■ **EXERCISE REQUIREMENTS**:
List every item that the article below names as computer hardware.

■ **EXTRACT**:
- - -
Creation’s Amazing Computer

Computers Show that Evolution Has an Information Problem

by Chris Tingle on September 1, 1996

Originally published in Creation 18, no 4 (September 1996): 24-25.

‘Where’, questions the creationist, ‘would the information come from to effect such a transformation?

There is a problem which arises from the evolutionary belief that certain biological structures have ‘evolved’ from others, such as feathers from scales. ‘Where’, questions the creationist, ‘would the information come from to effect such a transformation? The seriousness of this problem can be illustrated in the use of computers.

The two main features of computers are referred to as hardware and software. Computer hardware is the screws, wires, cabinets, circuit boards, screens, magnetic disks, and other physical, ‘touchable’ parts. Software is the collection of programs which cause a computer to perform a desired operation or series of operations.

Software is recorded on to magnetic disks or tapes by an arrangement of magnetic patterns, much like a musical cassette tape. Some pattern exists on the disk whether there is software recorded on the magnetic surface or not. The thing that makes these patterns ‘software’ is that their arrangement is meaningful to the computer.

What makes the difference between the blank disk and the disk with software on it? What makes the difference between the blank cassette tape and the tape with music on it? The two items are physically and chemically the same. The difference is information. In order to ‘write’ software to a disk, we must provide information on how to arrange those patterns.

In nature we see the same basic elements. There is hardware in the flesh-and-blood bodies of animals, and in the leaves and branches of trees. Software is the information which arranges the basic building blocks of life that form a living creature.

This is where the information problem for biological evolution comes in. Certain structures, we are asked to believe, ‘evolved’ into other structures. For example, scales allegedly evolved into feathers, gills into lungs, fins into legs, and so on. So let’s look at scales and feathers (any two structures could be substituted). There are three elements here:

  1. The information built into the genetic code for scales.
  2. The information built into the genetic code for feathers.
  3. The information which processes genetic information through reproduction, growth and repair.

Here is the problem:

The information in 1 and 2 is different. The information in 1 is not a subset of 2, or vice versa—1 and 2 are different. However, the information in 3, the processing, does not include the information required to make the transformation from 1 to 2. Process 3 is a proven, faithful reproducer of the data from 1 or the data from 2.

In the computer industry we know all about random mutations, except we call them ‘corruptions’, because they are never good. Plenty of checks are built in to weed them out. If, for the sake of argument, we let these corruptions happen, a programmed computer order for ‘Mickey Mouse watches’ may become something like ‘Mjckfz Movsl W’tdx!‘. However, the order would never become something like ‘cordless electric drills’. The programs will never change the data. Computers can automatically generate data, but only meaningless garbage. Meaningful information comes only by addition of information from an intelligent source.
- - -
■ **PROVIDED INFORMATION**:
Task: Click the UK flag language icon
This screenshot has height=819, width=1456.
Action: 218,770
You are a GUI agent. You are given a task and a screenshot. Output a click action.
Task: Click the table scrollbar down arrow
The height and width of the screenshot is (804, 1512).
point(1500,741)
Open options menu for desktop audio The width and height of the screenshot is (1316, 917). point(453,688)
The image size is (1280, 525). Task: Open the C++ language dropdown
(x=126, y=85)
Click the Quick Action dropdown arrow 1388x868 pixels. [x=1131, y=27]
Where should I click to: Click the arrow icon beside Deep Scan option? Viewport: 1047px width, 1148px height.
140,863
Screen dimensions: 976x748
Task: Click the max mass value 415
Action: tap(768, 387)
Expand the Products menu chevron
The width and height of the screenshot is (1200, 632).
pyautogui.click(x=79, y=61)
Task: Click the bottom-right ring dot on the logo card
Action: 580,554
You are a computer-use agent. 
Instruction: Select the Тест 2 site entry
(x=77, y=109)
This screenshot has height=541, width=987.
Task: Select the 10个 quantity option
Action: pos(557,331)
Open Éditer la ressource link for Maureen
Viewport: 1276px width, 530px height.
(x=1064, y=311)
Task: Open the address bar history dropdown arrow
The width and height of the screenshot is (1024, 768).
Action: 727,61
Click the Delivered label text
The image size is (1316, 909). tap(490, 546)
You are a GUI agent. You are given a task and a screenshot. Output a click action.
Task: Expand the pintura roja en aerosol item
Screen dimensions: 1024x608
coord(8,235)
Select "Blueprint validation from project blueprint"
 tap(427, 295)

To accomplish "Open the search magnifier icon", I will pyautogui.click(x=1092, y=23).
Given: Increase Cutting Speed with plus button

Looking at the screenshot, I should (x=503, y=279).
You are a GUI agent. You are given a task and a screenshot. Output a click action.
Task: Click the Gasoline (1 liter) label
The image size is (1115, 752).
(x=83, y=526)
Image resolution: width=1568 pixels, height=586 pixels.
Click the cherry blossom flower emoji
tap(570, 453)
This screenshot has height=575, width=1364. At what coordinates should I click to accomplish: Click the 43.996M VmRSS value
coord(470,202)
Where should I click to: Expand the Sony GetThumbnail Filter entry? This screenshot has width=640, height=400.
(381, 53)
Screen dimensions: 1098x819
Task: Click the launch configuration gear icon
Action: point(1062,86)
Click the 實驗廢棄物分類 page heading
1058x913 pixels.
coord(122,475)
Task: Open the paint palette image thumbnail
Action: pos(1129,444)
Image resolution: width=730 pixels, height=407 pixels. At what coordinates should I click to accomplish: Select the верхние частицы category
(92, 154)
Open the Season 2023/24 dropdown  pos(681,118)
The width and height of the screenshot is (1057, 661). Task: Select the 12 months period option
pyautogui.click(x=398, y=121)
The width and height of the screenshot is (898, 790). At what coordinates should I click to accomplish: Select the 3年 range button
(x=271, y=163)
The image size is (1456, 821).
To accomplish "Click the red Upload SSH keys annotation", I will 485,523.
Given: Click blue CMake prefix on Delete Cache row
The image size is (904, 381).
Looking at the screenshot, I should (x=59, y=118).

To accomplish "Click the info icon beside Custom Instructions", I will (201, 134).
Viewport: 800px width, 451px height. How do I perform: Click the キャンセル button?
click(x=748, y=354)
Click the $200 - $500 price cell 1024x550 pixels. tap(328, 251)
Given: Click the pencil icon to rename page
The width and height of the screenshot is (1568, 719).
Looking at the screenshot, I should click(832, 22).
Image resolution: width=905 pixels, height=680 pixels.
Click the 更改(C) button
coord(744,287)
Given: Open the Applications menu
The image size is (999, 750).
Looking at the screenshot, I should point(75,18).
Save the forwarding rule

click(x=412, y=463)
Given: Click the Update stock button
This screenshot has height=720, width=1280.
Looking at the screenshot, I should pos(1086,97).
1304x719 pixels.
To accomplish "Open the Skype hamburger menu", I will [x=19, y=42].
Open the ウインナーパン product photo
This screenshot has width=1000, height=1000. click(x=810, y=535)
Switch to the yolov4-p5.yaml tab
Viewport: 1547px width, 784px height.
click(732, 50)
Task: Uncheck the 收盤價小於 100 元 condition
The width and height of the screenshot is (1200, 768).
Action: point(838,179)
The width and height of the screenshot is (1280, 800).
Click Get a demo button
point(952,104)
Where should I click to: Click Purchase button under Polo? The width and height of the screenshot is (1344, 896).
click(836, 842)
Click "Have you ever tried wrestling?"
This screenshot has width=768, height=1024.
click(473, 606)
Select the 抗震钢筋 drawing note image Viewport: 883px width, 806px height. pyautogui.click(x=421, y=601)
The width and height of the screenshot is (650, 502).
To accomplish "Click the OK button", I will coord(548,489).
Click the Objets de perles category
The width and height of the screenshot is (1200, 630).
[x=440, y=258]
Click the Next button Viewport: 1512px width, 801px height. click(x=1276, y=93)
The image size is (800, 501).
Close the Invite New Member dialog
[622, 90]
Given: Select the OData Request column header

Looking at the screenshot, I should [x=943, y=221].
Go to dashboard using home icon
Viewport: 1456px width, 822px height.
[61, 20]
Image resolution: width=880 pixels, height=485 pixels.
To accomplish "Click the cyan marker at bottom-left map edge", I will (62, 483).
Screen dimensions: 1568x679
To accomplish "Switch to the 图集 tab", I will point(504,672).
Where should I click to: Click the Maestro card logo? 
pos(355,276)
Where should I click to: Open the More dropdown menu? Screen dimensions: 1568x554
- - -
■ **SOLUTION TO THE EXERCISE**:
screws, wires, cabinets, circuit boards, screens, magnetic disks